See Data Retention for more details.
Fuzzy Finding in Quick Filters and Suggestion Text Fields
A richer fuzzy find algorithm has been added to the Quick filter search fields. It has also been added to some text input fields with suggestion fields, e.g. Feed Name input fields. This makes finding values or rows in a table faster and more precise.
See Finding Things for more details.
New (off-heap) memory efficient reference data
The reference data feature in previous versions of stroom loaded the reference data on demand and held it in Java’s heap memory. In large systems or where a pipeline doing reference data lookups across a wide time range this can lead to very large heap sizes.
In v7 stroom now uses an off-heap, disk backed store (LMDB) for the reference data.
This removes all (with the exception of context lookups) from the Java heap, so the -Xmx
value can be reduced.
In large systems this can mean keeping your -Xmx
value below the 32Gb threshold to further reduce the memory usage.
Because the store is disk backed frequently used reference data can be kept in the store to reduce the loading overhead.
As the reference data is held off-heap it stroom can make use of all available free RAM for the reference data.
See Reference Data
Reference Data API
A RESTful API has been added for the reference data store. This primarily allows reference lookups to be performed by external systems.
Text editor improvements
The Ace text editor is used widely in Stroom for such things as editing XSLTs, editing dashboard column expressions, viewing stream data and stepping. There have been a number of improvements to this editor.
See Editing and Viewing Text Data
Editor context menu
Additional options have been added to the context menu in the text editor:
- Toggle soft line wrapping of long lines.
- Toggle viewing hidden characters, e.g. tabs, spaces, line breaks.
- Toggle Vim key bindings. The Ace editor does not implement all Vim functionality but supports the core key bindings.
- Toggle auto-completion. Completion is triggered using
ctrl-space
. - Toggle live auto-completion. Completion is triggered as you type.
- Toggle the inclusion of snippets in the auto-complete suggestions.
Auto-completion and snippets
Most editor screens now support basic auto-completion of existing words found in the text. Some editor screens, such as XSLT, dashboard column expressions and Javascript scripts also support keyword and snippet completion.
Data viewing improvements
The way data is viewed in Stroom has changed to improve the viewing of large files or files with no line breaks. Previously a set number of lines of data would be fetched for display on the page in the Data Viewer. This did not work for data that has no line breaks as Stroom would then try to fetch all data.
In v7 Stroom works at the character level so can fetch a reasonable number of characters for display whether they are all one line or spread over multiple lines.

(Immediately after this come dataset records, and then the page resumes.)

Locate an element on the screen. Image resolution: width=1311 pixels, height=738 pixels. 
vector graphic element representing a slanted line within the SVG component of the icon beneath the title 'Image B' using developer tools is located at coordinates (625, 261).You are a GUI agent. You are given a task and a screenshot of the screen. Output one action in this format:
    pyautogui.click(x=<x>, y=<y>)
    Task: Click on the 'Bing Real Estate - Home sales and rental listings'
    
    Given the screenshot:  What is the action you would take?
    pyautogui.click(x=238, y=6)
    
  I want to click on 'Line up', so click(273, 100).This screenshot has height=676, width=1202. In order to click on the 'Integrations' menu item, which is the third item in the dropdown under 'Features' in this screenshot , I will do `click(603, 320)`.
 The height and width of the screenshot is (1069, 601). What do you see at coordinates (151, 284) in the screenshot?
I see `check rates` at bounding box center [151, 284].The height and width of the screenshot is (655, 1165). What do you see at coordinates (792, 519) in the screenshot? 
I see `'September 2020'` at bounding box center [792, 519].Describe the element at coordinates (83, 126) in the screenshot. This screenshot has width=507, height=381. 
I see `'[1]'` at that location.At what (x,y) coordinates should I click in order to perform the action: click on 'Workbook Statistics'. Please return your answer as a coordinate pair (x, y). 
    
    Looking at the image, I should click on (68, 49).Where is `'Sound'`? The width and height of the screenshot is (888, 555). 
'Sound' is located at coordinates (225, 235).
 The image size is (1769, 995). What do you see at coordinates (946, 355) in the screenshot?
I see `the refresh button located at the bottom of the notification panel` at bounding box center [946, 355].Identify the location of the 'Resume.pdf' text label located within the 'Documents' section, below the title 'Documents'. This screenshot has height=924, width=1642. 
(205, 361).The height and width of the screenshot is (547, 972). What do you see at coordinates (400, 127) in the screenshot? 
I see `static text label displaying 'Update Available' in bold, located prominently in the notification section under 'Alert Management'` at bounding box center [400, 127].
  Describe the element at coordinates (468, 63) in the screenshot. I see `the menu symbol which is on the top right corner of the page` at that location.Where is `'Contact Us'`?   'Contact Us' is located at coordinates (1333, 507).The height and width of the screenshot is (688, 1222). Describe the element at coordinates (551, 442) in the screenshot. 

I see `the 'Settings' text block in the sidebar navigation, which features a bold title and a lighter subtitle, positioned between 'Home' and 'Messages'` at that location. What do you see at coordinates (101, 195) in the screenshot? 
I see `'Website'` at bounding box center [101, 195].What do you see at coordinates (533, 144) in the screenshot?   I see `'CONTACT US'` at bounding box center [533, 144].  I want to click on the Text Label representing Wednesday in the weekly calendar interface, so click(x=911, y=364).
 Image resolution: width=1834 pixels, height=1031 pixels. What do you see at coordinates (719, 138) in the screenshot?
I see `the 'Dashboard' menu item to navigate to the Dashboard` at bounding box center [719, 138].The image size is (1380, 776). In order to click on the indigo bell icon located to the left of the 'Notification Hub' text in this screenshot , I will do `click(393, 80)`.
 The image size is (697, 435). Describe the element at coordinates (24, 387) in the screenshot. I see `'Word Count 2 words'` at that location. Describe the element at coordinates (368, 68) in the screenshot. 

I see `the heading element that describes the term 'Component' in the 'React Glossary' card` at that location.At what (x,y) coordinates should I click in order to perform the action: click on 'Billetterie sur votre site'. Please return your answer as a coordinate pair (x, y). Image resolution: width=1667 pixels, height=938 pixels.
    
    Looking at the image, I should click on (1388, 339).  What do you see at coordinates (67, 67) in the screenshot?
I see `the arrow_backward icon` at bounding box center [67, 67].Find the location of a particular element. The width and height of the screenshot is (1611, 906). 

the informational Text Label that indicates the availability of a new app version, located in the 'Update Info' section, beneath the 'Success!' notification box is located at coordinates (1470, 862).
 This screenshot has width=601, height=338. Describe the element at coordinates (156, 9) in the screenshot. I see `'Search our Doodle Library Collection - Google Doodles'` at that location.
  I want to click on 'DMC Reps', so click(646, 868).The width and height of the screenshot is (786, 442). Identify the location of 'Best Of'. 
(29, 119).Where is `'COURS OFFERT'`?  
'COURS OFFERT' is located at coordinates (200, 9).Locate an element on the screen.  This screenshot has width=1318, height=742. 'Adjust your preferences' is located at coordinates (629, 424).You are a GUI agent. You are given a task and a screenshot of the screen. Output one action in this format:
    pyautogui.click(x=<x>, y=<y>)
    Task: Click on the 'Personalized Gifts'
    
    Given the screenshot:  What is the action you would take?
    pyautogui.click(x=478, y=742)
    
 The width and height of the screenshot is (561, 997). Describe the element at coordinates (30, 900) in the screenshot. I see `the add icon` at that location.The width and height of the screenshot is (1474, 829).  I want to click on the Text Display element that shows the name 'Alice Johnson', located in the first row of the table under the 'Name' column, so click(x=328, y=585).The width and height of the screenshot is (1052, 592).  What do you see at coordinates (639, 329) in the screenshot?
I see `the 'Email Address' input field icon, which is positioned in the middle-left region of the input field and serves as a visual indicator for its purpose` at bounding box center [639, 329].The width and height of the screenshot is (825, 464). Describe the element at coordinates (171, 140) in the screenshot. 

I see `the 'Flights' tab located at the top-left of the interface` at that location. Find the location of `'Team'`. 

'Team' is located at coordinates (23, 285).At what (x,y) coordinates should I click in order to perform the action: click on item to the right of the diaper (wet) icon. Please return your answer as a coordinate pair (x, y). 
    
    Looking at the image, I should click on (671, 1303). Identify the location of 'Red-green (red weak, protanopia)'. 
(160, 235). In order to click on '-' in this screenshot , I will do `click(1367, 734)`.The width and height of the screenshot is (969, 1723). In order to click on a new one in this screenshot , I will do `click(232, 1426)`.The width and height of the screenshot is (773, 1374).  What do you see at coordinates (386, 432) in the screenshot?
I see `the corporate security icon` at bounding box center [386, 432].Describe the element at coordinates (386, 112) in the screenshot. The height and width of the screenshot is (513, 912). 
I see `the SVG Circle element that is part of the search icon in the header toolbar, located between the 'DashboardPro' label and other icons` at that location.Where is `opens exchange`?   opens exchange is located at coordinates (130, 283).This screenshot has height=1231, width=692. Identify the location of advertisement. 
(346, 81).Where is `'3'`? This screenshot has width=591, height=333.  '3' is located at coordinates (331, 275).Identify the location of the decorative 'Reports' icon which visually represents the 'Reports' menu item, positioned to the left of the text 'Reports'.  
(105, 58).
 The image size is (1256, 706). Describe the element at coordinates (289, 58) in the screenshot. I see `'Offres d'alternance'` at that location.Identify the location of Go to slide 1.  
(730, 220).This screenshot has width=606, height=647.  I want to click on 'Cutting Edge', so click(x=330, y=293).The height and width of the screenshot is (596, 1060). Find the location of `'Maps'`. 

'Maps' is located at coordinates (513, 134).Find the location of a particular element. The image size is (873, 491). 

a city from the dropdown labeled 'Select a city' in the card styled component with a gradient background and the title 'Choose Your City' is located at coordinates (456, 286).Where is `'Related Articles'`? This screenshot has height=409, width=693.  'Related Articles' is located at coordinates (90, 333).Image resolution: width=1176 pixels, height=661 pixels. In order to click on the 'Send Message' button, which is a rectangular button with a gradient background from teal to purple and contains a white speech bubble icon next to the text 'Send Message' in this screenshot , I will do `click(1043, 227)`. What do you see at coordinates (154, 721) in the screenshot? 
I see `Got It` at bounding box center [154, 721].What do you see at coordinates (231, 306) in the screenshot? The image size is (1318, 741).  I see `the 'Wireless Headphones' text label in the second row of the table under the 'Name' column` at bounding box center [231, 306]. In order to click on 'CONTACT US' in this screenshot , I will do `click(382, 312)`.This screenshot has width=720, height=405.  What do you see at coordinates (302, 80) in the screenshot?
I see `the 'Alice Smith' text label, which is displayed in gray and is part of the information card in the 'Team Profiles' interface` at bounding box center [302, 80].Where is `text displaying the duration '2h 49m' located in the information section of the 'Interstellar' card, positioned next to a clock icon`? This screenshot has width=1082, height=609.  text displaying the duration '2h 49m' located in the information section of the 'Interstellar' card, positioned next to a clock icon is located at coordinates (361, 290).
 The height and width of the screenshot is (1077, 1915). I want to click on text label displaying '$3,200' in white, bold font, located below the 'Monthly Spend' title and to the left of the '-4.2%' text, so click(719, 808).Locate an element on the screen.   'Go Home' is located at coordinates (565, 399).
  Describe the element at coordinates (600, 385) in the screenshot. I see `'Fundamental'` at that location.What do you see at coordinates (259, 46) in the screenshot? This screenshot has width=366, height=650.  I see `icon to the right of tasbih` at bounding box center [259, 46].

The viewing of data has been separated into two mechanisms, Data Preview and Source View.
See Editing and Viewing Text Data
Data Preview
This is the default view of the data. It displays the first n characters (configurable) of the data. It will attempt the format the data, e.g. showing pretty-printed XML. You cannot navigate around the data.
Source View
This view is intended for seeing the actual data in its raw un-formatted form and for navigating around it. This view provides navigation controls to define the range of data being display, e.g. from a character offset, line number or line and column.
You can now query data, server tasks and processing tasks on dashboards
TODO
Complete this sectionData actions such as delete, download, reprocess now provide an impact summary before proceeding.
TODO
Complete this sectionIndex volume groups for easier index volume assignment
TODO
Complete this sectionKafka Integration
New Kafka Configuration Entity
Integration with Apache Kafka was introduced in v6 however the way the connection to Kafka cluster(s) is configured has been improved. We have introduced a new entity type called Kafka Configuration that can be created/managed via the explorer tree. This means stroom can integrate with many Kafka clusters or connect to a cluster using different sets of Kafka Configuration properties. The Kafka Configuration entity provides an editor for setting all the Kafka specific configuration properties. Pipeline elements that use Kafka now provide a means to select the Kafka Configuration to use.
TODO
Add user guide section on Kafka configurationAn Improved Pipeline Element for Sending Data to Kafka
The previous Kafka pipeline elements in v6 have been replaced with a single StandardKafkaProducer element. The new element allows for the dynamic construction of a Kafka Producer message via an XML document conforming to the kafka-records XmlSchema. With this new element events can be translated into kafka records which will be then given to the Kafka Producer to send to the Kafka Cluster. This allows for complete control of things like timestamps, topics, keys, values, etc.
TODO
Add user guide section on Kafka Standard ProducerNo limitations on data reprocessing
TODO
Complete this sectionImproved REST API
A rich REST API for all UI accessible functions
The architecture of the stroom UI has been changed such that all communication between the UI and the back end is via REST calls. This means all of these REST calls are available as an API for users of stroom to take advantage of. It opens up the possibility for interacting with stoom via scripts or from other applications.
Swagger UI to document REST API methods
The Swagger UI and specification file have been improved to include all of the API methods available in stroom.
Improved architecture with separate modules with individual DB access to spread load.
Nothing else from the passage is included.